В этот час маленький ресторанчик был совершенно пуст, лишь за одним столиком сидел пожилой небритый азербайджанец и ел из глубокой тарелки что-то жидкое и дымящееся.
Они заняли столик в углу зала, и Лазарский нетерпеливым жестом подозвал молоденькую официантку.
— Девушка, у вас хаш есть?
— Нет, извините.
— А что же вы утром подаете? Лобстеров?
— Чанахи, пожалуйста, чахохбили, сациви, хинкали, толма. И бастурма, и шашлык, конечно.
— Утром?
— Ну…
— Где у вас кухня? Можно? Ребята, вы заказывайте, я сейчас.
— Погоди, — остановил его Гурский. — Девушка, вы лучше меня на кухню проводите, а этому дайте пока сто граммов водки и сырое яйцо. Он у нас желудочник. Петь, когда твоя клиентка подойдет, ты решай свои вопросы, а я пока микстуру для больного сделаю, ладно? Да! Мне закажите два яйца всмяточку и чаю с лимоном.
Официантка показала Александру, как пройти на кухню, и пошла к бару осуществлять заказ для «желудочника».
— На кухне сидел молоденький белобрысый парень в белом фартуке и читал журнал.
— Гамарджоба, бичо, — сказал Гурский. Парень поднял голову:
— Все в зале.
— Мадлопт, генацвале. — Гурский подошел к блестящему столу, на котором рядами стояли глиняные горшочки.
— Вам что, товарищ? — Парень оторвался от журнала.
— А вот чанахи у тебя где?
— Все в зале.
— Да что ты заладил, иди-ка сюда. Вот давай-ка лучше мы с тобой… это чанахи? Ага. Давай мы все из горшочка вынем, а оставим только бульончик.
— Вы от Нодара Шалвовича?
— Да я практически ото всех. Вот давай мы это все выложим, а потом… где у тебя зелень?
— Вон там.
— Ага… Давай я бульоном займусь, а ты пока зелень… как ее измельчить?
— Я нарежу.
— Нет, надо почти в пюре. Но только чтобы сок сохранился.
— Ну, вон процессор.
— Вот, давай-ка.
— А чего давать? Тут петрушка, укроп, кинза и эта… сиреневая.

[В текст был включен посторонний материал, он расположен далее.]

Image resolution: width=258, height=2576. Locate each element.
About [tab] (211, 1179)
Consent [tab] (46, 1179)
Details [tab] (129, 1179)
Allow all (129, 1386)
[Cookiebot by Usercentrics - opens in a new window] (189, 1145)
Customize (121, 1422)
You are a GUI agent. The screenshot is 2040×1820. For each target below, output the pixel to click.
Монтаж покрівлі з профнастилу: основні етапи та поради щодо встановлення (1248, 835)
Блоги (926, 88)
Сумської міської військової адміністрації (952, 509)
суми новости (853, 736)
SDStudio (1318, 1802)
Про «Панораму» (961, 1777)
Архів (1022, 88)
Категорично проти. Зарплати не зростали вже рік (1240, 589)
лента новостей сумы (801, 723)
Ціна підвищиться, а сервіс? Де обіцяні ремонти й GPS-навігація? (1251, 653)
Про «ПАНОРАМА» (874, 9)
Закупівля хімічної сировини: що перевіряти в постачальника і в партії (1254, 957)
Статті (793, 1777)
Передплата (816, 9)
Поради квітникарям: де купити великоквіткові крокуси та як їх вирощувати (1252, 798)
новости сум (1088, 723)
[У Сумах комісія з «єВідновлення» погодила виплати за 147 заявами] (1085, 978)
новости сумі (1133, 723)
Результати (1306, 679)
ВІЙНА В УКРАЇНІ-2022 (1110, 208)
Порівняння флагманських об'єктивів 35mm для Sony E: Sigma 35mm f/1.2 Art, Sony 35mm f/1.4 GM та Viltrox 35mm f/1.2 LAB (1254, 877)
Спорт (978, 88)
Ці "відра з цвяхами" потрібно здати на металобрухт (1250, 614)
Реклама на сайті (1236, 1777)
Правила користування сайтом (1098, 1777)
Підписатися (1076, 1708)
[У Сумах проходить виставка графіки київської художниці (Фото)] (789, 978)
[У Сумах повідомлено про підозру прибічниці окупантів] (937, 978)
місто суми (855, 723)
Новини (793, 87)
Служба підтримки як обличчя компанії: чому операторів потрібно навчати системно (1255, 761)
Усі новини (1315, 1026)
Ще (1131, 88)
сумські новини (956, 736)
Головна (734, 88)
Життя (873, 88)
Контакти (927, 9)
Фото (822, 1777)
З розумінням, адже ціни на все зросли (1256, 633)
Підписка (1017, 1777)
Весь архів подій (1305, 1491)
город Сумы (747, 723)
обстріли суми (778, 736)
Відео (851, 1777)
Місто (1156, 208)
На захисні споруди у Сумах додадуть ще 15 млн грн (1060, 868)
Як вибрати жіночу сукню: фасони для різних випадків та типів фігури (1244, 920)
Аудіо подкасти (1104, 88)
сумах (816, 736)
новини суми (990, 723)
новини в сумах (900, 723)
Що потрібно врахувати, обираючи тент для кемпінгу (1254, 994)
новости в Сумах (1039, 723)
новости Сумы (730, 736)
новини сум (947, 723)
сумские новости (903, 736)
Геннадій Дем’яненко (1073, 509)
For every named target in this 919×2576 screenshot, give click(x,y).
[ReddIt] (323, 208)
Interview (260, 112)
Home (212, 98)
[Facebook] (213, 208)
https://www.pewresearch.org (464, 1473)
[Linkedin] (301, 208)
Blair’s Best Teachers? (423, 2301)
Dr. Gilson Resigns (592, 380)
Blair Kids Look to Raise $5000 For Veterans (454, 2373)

— А вот все вместе. А это процедить бы.
— Сейчас… — парень достал из шкафа блестящий сетчатый дуршлаг и подал его Гурскому вместе с чистым горшочком.
— Держи, — попросил Александр.
— Ну, куда ж вы…
— Что «куда»? Ну что «куда»? У тебя руки или… Дай-ка фартук.
— И что теперь?
— Что теперь… — пробормотал под нос Адашев, обвязываясь фартуком. — Теперь я буду вынужден выпить водки, хоть и не надо бы, но… А тебе не советую, есть трагические примеры неофитов. Практику необходимо иметь, генетическую, лет хотя бы двести. Принеси-ка капельку, а? Грамм триста. Сам не пей, не надо.
Поваренок ушел к буфету, а Адашев-Гур-ский взял горшочек с процеженным бульоном и осторожно поставил его на краешек большой ресторанной плиты. Затем загрузил процессор зеленью и нажал на кнопку. Процессор взвыл.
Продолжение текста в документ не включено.